Raw data
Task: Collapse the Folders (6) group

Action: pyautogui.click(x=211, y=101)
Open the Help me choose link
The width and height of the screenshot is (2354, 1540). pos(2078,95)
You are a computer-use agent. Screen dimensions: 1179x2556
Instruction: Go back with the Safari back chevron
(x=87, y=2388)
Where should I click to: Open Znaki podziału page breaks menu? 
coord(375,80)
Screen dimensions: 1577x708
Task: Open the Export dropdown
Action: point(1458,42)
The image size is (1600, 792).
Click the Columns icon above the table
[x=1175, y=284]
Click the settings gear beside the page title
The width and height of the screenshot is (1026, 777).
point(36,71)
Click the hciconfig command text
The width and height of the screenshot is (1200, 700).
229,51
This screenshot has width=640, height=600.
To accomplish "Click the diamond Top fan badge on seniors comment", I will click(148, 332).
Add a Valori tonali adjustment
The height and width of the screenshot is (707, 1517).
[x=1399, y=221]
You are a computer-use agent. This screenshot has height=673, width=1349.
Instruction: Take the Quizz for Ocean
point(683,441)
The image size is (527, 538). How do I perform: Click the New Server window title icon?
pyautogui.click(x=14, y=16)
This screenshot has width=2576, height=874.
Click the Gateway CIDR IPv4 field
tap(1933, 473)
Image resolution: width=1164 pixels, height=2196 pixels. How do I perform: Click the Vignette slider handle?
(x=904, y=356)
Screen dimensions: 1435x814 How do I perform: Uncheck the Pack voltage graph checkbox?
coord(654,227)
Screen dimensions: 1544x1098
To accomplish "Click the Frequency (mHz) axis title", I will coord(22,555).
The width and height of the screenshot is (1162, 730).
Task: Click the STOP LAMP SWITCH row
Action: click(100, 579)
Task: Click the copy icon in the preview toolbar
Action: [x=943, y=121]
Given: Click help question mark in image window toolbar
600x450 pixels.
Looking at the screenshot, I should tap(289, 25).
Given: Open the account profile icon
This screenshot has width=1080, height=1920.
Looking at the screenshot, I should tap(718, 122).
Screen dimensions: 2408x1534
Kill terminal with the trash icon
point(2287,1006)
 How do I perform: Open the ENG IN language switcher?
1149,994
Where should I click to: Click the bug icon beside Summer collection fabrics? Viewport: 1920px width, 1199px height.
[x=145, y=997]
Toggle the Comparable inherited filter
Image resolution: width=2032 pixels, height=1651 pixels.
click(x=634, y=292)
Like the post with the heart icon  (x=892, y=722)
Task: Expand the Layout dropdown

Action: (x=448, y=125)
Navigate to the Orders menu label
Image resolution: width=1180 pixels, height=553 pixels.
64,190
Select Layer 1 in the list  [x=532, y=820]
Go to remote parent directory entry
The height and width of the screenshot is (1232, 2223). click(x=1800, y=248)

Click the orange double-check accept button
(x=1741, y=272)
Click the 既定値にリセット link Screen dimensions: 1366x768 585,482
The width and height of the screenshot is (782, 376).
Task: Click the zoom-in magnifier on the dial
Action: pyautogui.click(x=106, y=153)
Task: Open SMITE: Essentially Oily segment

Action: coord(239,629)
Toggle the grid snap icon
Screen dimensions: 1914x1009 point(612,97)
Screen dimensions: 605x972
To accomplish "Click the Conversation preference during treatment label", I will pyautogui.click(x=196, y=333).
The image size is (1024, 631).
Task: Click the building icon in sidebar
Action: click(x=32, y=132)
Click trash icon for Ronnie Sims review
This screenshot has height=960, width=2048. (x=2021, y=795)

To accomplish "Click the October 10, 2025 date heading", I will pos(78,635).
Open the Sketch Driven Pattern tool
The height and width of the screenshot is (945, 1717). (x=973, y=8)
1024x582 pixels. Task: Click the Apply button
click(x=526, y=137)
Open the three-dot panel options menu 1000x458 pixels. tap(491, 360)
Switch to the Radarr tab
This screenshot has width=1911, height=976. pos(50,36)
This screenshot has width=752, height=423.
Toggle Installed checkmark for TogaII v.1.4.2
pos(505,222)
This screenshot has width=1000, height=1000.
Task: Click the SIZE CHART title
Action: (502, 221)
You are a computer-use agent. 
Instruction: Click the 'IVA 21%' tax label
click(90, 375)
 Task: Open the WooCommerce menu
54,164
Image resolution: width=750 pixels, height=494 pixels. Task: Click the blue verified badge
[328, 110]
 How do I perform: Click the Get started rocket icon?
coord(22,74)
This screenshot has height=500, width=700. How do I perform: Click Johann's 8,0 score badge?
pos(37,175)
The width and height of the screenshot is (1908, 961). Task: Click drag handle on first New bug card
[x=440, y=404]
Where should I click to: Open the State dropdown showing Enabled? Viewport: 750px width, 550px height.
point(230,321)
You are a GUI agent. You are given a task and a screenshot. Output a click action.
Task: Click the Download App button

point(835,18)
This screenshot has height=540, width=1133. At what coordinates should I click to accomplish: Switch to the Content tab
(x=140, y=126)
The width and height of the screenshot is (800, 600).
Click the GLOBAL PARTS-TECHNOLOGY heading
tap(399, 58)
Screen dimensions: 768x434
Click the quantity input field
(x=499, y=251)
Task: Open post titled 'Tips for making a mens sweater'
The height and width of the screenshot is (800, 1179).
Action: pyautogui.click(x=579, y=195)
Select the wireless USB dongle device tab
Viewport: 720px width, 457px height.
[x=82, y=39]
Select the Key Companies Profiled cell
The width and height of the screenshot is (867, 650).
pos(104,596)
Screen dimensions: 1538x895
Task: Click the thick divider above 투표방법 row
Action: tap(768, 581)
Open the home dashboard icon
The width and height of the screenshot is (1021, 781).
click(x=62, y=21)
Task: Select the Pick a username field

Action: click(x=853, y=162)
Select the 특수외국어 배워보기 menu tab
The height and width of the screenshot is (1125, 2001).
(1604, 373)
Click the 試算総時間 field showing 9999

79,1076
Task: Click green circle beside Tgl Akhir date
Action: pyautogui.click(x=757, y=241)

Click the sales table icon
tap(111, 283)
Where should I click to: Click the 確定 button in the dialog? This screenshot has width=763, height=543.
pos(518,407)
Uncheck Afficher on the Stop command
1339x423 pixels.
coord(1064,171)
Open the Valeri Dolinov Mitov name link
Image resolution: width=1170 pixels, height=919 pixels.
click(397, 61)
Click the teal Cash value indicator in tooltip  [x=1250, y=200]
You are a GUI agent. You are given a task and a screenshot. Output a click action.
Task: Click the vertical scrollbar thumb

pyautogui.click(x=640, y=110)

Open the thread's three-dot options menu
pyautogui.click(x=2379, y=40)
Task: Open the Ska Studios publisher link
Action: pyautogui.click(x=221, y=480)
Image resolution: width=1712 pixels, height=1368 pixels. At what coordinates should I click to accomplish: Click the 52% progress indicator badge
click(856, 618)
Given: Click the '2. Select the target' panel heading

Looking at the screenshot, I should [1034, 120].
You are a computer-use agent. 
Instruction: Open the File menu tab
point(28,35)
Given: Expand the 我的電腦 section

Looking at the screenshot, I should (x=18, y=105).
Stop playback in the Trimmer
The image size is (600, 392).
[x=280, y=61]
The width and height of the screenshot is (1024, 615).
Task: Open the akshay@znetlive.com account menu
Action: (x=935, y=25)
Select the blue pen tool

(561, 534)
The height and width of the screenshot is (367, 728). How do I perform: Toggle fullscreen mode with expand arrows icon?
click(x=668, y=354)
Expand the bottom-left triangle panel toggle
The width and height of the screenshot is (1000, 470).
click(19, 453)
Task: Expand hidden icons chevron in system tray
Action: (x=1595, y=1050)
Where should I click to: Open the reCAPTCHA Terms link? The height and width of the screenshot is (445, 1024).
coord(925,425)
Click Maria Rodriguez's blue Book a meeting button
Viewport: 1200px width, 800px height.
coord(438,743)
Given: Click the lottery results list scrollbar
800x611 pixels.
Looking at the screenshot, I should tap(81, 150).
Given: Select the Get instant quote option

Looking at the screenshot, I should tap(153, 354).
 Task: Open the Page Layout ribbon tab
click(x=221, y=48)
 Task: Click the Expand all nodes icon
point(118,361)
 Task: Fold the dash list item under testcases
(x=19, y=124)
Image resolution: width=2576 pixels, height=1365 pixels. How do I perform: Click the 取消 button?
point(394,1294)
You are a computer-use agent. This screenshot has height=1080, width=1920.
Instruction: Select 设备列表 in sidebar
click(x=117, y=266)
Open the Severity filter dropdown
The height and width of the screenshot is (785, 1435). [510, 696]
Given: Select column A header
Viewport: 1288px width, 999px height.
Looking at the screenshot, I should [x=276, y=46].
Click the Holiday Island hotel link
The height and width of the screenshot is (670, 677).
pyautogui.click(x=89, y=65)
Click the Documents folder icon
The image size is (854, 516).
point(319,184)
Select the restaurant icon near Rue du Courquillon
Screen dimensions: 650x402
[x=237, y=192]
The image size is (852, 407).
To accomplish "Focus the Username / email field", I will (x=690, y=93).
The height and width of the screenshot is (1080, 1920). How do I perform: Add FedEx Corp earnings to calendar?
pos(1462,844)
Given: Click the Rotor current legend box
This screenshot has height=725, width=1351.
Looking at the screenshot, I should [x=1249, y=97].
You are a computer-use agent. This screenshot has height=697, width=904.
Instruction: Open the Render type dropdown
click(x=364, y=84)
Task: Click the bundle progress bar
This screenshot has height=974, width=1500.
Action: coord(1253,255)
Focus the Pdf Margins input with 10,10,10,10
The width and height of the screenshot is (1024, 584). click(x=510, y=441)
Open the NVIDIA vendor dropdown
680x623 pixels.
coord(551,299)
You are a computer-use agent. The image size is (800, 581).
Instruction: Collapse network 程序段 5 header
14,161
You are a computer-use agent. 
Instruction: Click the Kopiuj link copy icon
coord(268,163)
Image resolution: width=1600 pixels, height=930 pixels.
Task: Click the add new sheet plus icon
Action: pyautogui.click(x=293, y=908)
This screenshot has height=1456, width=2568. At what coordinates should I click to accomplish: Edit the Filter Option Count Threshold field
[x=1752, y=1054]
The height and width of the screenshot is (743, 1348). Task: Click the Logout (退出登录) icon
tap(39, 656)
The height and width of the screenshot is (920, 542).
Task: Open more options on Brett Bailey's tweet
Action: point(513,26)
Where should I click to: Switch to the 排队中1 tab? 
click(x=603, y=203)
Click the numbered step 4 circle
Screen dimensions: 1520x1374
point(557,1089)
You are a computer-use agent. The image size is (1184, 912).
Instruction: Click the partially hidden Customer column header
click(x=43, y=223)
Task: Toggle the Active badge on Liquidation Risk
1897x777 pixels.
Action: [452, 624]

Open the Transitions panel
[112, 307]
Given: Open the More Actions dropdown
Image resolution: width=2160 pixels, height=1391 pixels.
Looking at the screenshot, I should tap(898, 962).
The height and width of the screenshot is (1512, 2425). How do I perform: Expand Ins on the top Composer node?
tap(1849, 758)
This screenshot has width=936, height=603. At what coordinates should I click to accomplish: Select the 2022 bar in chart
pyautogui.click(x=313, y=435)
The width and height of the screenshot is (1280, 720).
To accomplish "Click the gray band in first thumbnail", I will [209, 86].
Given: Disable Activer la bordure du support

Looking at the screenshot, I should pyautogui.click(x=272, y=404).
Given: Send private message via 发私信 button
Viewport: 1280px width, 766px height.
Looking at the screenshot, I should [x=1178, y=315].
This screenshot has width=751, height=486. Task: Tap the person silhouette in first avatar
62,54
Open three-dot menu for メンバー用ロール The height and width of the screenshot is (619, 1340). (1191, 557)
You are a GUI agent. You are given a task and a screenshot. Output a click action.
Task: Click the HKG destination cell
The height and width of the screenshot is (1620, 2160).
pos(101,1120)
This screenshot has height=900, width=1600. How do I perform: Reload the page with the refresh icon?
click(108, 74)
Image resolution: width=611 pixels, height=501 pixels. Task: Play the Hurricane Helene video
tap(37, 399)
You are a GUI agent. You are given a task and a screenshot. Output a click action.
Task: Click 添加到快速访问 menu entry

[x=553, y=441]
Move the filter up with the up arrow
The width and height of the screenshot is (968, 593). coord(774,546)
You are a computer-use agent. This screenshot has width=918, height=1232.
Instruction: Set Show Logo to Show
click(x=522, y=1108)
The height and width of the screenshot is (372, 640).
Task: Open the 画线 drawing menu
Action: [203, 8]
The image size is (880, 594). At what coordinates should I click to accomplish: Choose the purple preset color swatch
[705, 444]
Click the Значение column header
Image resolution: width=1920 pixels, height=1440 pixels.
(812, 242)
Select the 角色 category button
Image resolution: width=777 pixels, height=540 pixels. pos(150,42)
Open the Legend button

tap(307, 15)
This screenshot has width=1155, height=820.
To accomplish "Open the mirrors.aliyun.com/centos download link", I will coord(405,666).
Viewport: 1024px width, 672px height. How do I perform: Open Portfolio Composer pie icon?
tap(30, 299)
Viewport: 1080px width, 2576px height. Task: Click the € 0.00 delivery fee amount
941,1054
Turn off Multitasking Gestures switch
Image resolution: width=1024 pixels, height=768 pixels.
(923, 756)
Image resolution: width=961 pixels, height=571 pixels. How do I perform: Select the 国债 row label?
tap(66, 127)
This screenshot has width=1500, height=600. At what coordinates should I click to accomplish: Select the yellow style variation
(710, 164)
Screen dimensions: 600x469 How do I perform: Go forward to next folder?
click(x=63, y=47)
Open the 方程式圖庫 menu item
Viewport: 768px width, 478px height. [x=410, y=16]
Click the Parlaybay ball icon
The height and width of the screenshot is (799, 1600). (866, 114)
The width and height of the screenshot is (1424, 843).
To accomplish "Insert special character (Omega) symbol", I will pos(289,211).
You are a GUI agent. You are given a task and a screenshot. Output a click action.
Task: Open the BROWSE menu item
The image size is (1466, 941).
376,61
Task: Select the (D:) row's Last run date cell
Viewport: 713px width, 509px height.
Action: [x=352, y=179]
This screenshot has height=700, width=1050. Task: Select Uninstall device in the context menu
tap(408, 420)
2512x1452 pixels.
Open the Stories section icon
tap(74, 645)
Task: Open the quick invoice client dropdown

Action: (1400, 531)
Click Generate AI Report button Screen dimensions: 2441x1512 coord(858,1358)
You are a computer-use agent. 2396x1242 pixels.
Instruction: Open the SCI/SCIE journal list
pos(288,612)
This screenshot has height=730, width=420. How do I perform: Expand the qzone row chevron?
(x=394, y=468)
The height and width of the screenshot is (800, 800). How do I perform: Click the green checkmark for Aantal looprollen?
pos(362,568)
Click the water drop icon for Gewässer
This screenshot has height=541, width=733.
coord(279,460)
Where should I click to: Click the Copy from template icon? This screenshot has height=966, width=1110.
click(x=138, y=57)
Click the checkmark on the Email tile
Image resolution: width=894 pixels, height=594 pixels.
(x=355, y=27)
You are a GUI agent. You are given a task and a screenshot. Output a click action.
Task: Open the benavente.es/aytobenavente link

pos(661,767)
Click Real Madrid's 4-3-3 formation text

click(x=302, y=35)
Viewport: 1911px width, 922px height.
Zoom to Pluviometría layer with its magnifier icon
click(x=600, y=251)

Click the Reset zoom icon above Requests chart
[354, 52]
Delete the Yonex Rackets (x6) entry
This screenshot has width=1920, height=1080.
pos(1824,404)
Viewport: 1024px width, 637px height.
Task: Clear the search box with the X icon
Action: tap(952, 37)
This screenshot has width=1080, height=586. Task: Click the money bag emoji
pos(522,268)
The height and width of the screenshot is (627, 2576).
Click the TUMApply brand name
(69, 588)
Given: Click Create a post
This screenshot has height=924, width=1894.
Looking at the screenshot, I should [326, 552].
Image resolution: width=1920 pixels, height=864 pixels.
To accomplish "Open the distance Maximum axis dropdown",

**Requirement**. Copy the data verbatim, starting at the line that contains "This screenshot has width=1080, height=586." and continuing through the last line of the data.

**Completed exercise**.
This screenshot has width=1080, height=586. Task: Click the money bag emoji
pos(522,268)
The height and width of the screenshot is (627, 2576).
Click the TUMApply brand name
(69, 588)
Given: Click Create a post
This screenshot has height=924, width=1894.
Looking at the screenshot, I should [326, 552].
Image resolution: width=1920 pixels, height=864 pixels.
To accomplish "Open the distance Maximum axis dropdown",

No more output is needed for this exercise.